There probably isn't going to be a revolution, because people in Britain aren't very good at revolutions, and to have a revolution, as the so-called rebels in Libya could tell us, you have to feel you have some power. Poor Muslims (and Hindus and Sikhs) who are being thrown out of their homes in central London may not feel they have much power. Nor may disabled people who are having their benefit cut by a quarter, or young mothers who won't have anywhere to take their toddlers, or old people who won't have a daycare centre to go to, or young people who won't have a library. And nor may the people who are losing their jobs because bankers messed up theirs.
If your policy is to cut everything, you'll probably be quite keen on things you don't have to pay for which you think might bring growth. You don't have to pay for Muslim millionaires (or Hindu, or Sikh, or Jedi ones). And they might bring growth, though they also might not. The main thing is to get the message out. We don't give a flying fig about your values, or your loyalty, or your work, or your friends. Just let us gaze upon your cash.
The gold medals we can actually win
If there were Olympic medals in embarrassment, I have no doubt that we Brits would do rather well. It still makes me blush to think of the double-decker bus at the closing ceremony in Beijing, which had collapsing Heath Robinson-type panels, as if a self-destructing symbol of a far-from-efficient transport system was the best entertainment we could muster.
Events this week suggest that symbol might have been all too apt. Tickets for the Games went on sale on Tuesday, but the website handling them had a technical hitch. About 10 million bank cards were, initally, ineligible, since the system seemed to have been designed (perhaps on the same principle as the alternating number-plate system introduced to control Beijing's traffic) only for those whose cards didn't expire before August. Meanwhile, the clock, unveiled in Trafalgar Square this week for the official countdown to the Games, stopped within hours.
Those of us who are martyrs to the Circle Line, and to bus routes whose drivers seem to suffer from sudden random abduction, would like to think that the transport side of things will go better. We'd like to think that catering will be edible, streets will be clean and traffic will move. We'd also like to think that there will soon be peace in the Middle East. I know that "a man's reach", as Browning wrote, in a poem which will be displayed on the Olympic site, "should exceed his grasp", but I have a horrible feeling that the gap between "reach" and "grasp" might prove really rather big.

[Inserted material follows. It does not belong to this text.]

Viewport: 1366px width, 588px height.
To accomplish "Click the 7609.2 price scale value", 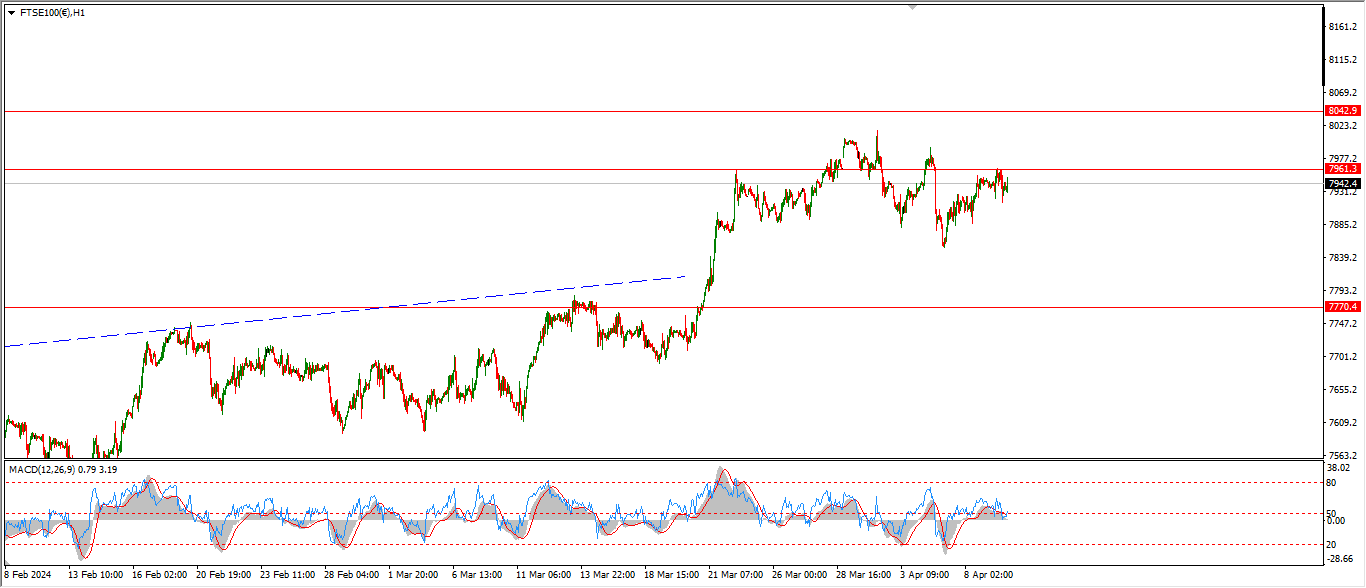I will click(1342, 423).
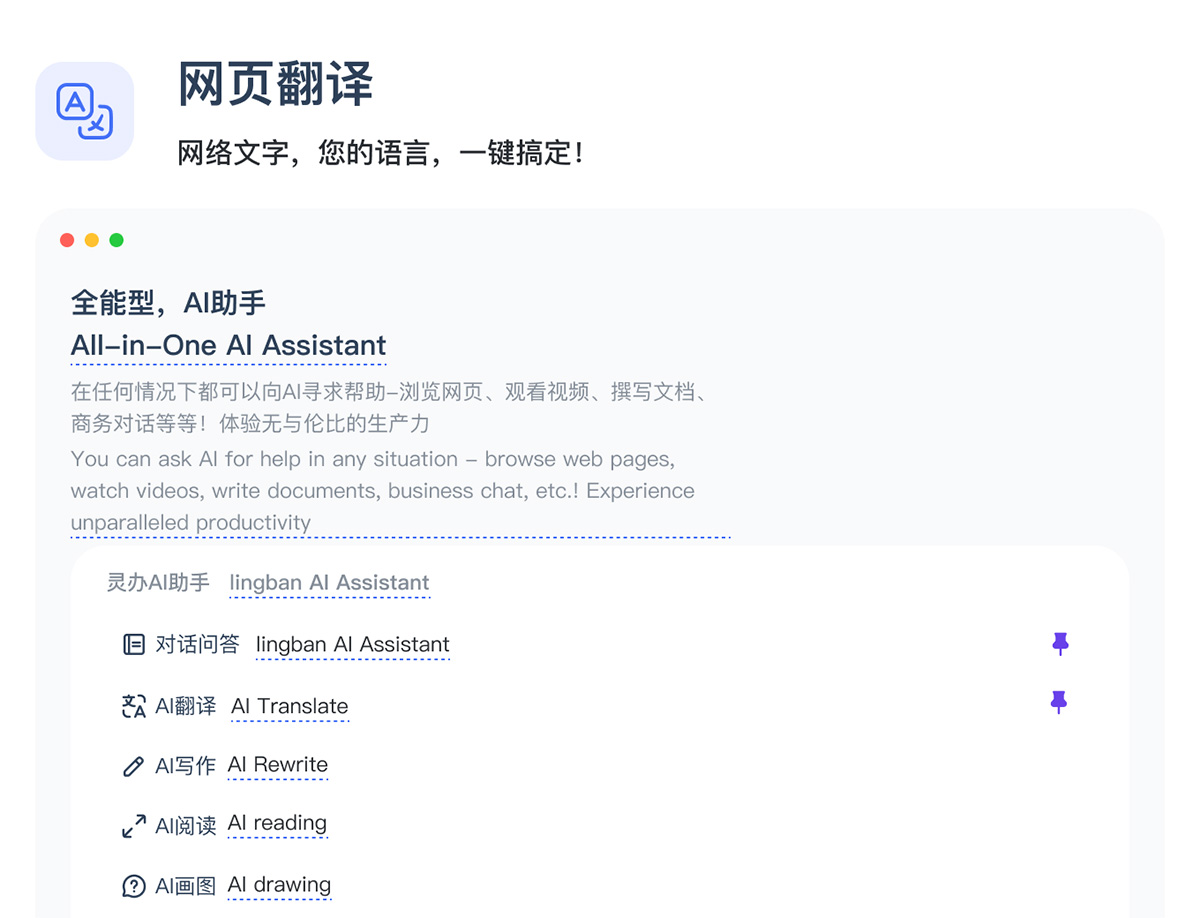Screen dimensions: 1200x918
Task: Toggle the pin on the 对话问答 row
Action: click(x=1060, y=644)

A right (and wrong) royal bargain
Kate Middleton is very pretty and very thin. She gives nice smiles. And she has parents who have an excellent eye for a merchandising opportunity.
Mr and Mrs Middleton have spotted a gap in the market for royal scratchcards, and things you might need to organise a royal wedding street party, like doilies, napkins and bunting. They have, however, drawn the line at mugs.
Luckily, Guandong Enterprises (not based in Berkshire) have made up the Middletons' lack. To celebrate "The Fairy Tale Romantic Union of all the Centuries", they produced a mug "crafted in the finest bone china", and featuring "an exquisite design of the happy couple with ornate gold detailing". A mere £9.99 (plus p&p) will, apparently, prevent future "disappointment and regret", which sounds to me like the bargain of the century, if not of human history.
The thin, smiley Kate nestles on the mug underneath a banner fringed with fancy leaves, and next to a photo of a smiling prince. Called, unfortunately, Harry. But, you can't blame the Chinese for thinking we all look the same.